For Scott’s current best corollary, look no further than the White House, where Ivanka Trump has positioned herself as the civilizing force opposite her father’s administration. Yes, she is a woman; yes, she even advocates for increased opportunities for women and girls in her speeches and through her brands. But despite her increasingly high-level role in the White House — which she benefits from — the Trump administration has become progressively worse for women as a whole. Similarly, female conservative politicians, from Margaret Thatcher to Marine Le Pen, have had notoriously bad records on rights for other women, i.e., women besides themselves.

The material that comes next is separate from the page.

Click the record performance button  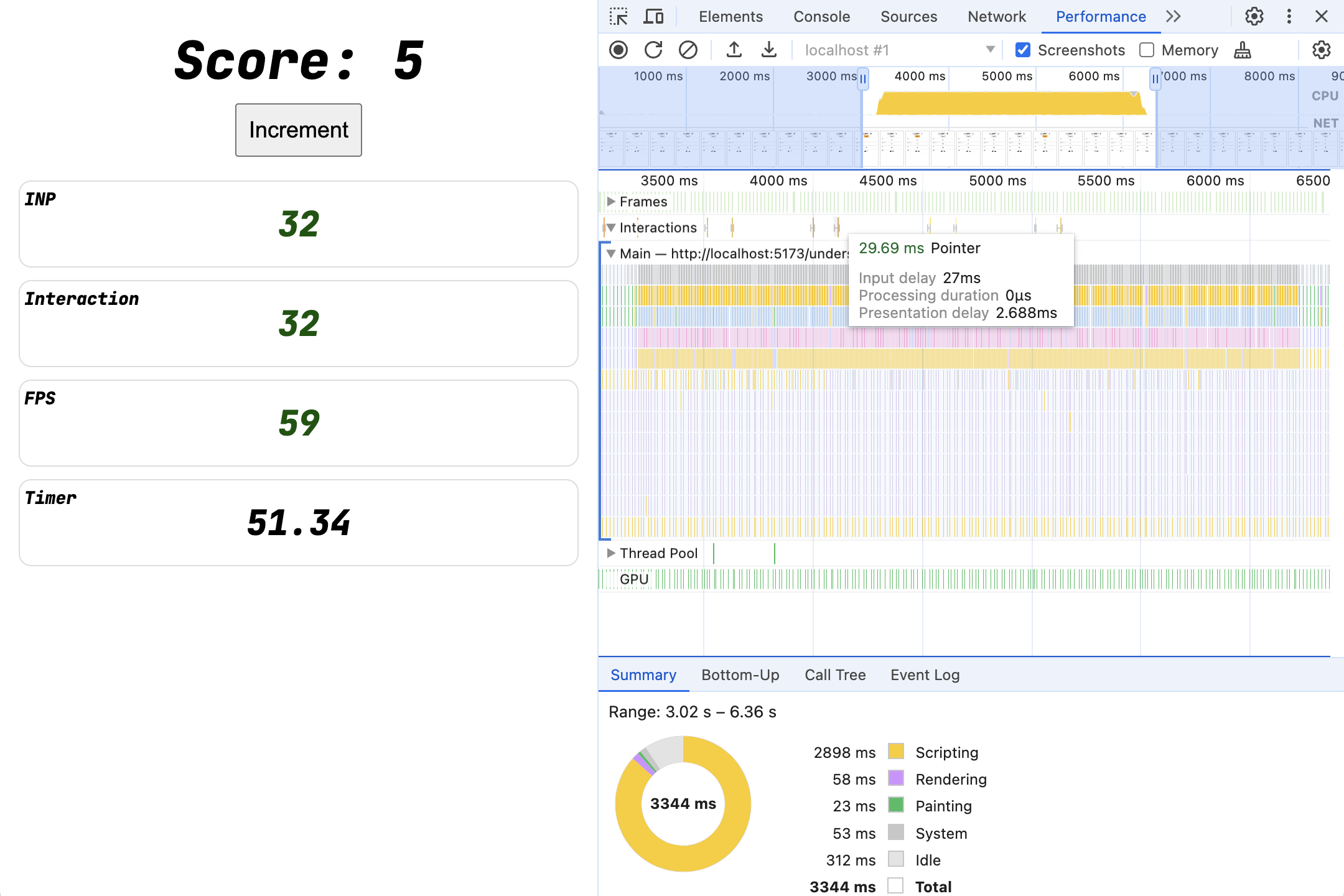[x=620, y=49]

On one hand, Scott fits into a model provided by other politically conservative women leaders, which may speak to Fox News’ viewer base. On the other hand, that won’t change a culture that the Murdochs themselves have affirmed needs to change. It seems Fox News is hoping Scott will solve their problems by marrying their longtime culture with the short-term pressure of at least appearing making a change. It is possible that Scott could be the way forward — free of Shine, O’Reilly, and Ailes, perhaps she has a different ethos in mind for the network she has been with since its inception. (And if she is inclined to make serious change, a strong statement from her about workplace culture might assuage doubts and bolster morale — especially if it were to include an acknowledgement and apology of her own prior mistakes at the company.)

But given that Scott is literally a defendant in Tantaros’ lawsuit, it’s hard to not be skeptical of what new ethos she will bring to the network. As it stands now, Scott is less a remedial influence for Fox News’ continued culture problem than she is a sanitizing one — a promotion that looks good, but provides no improvement beyond image management. That might sound like a good solution for Fox News, which has been reluctant to dismiss wrongdoing employees who were essential to the network’s lucrative brand. But it’s a band-aid, when the network has indicated it needs surgery: If the culture doesn’t change under Scott, another damaging story is going to emerge sooner or later.

And all of this focus on varying shades of feminism glosses over the fact that Scott’s hiring — and Fox News’ entire shakeup — is engineered to assuage doubts about the network’s concerns with regards to (largely white) women employees, and not the network’s similarly troubling record with racial discrimination — discrimination that Fox News anchor Kelly Wright affirms he brought to Scott, who then, he says, ignored it.

The point is that discrimination — and actionable harassment suits — will flourish in an environment where anyone is treating anyone else as a second-class citizen. Perhaps Scott herself will not be making passes at the female employees of Fox News. But if she was okay with that behavior for the last decade — then what else is she okay with?